The Westside report has been lacking their of the last couple weeks. Since we got back from ND the end of Oct it has been slow! All local ducks yet, and no flight Mallards of any quantity! We've manged to get a few decent hunts with 2 of us, but we took advantage of are opportunities. If we had any more guys with we wouldn't have shot anymore. Hopefully this front will bring in some new ducks! If not then it's off to diver hunting.


----------



## WoodyMG (May 29, 2013)

craigrh13 said:


> We were shooting goldeneye all last week on the bay. I always thought they were some of the last birds to show up.


That ain't a good sign.


----------



## Outdoor Gal (Sep 9, 2008)

Do you think they just blew over us a bit?

I was out Monday morning for a solo hunt.
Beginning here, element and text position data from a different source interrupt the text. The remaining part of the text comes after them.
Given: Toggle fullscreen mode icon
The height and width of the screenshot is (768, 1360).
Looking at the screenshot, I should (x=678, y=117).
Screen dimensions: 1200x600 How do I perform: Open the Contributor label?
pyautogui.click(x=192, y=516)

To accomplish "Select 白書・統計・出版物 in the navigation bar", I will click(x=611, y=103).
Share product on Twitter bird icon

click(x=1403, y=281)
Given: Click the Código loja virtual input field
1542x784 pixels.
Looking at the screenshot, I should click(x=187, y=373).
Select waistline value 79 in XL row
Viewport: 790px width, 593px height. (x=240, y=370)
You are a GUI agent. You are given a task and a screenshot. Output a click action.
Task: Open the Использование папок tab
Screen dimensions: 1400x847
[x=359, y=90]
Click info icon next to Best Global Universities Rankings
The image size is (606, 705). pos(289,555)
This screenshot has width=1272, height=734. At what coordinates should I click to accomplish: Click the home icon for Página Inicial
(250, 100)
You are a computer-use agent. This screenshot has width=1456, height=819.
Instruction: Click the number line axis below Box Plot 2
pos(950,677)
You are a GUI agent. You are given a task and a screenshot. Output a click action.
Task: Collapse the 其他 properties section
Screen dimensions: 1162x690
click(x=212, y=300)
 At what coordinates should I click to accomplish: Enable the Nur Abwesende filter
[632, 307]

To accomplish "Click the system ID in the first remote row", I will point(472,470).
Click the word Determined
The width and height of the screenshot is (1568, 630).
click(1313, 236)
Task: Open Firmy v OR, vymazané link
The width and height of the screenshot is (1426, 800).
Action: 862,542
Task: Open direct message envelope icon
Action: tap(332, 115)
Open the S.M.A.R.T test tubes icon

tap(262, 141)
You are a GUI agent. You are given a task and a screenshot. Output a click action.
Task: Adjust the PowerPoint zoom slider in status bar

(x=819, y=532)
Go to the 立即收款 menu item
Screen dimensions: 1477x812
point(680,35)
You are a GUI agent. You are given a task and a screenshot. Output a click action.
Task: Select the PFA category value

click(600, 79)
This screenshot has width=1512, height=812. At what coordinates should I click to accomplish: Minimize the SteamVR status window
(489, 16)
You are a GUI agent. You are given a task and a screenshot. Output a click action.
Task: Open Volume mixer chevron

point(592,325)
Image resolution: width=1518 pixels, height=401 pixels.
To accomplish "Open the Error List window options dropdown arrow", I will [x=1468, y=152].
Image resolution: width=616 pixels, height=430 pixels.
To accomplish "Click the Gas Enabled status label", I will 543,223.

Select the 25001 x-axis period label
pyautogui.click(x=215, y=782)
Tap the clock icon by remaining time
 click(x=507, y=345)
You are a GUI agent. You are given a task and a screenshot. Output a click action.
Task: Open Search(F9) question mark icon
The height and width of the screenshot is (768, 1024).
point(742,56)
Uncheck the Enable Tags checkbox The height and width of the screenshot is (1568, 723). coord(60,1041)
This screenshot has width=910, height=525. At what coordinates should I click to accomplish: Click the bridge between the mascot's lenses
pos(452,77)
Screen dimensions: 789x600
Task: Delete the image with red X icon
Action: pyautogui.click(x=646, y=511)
Had about 2 dozen mallards on the pond the day before, so figured I had a good shot at a couple birds. They all flew out to feed in the fields together, and all flew back together to the "refuge", as I call it. A nice safe spot they roost in. Never even gave me a look. Had one hooded merg swimming around my pond and that was it. 

I had high hopes for deer season. This year I lost access to the spot where we deer hunt, so was really excited about duck hunting. I'm worried all my spots will be frozen (shallow ponds). Waterfowling this time of year will be a learning process for sure. Was always "stuck" shooting deer for the freezer in the past.


----------



## TeamFowlAssassins (Nov 7, 2007)

Outdoor Gal said:


> Do you think they just blew over us a bit?
> 
> I was out Monday morning for a solo hunt. Had about 2 dozen mallards on the pond the day before, so figured I had a good shot at a couple birds. They all flew out to feed in the fields together, and all flew back together to the "refuge", as I call it. A nice safe spot they roost in. Never even gave me a look. Had one hooded merg swimming around my pond and that was it.
> 
> I had high hopes for deer season. This year I lost access to the spot where we deer hunt, so was really excited about duck hunting. I'm worried all my spots will be frozen (shallow ponds). Waterfowling this time of year will be a learning process for sure. Was always "stuck" shooting deer for the freezer in the past.



From the reports I've seen nobody really has seen a good push of Mallards. Central & south IL got a push of the early migrators last week(Redheads, Teal, Pintail, etc), but hardly any Mallards. Looks like they did get some here yesterday, but still not as many as usual. I think most are still up north & hopefully we will see them by this weekend! They could just pass right through if it gets to late into the season & most of are open water starts freezing up.


----------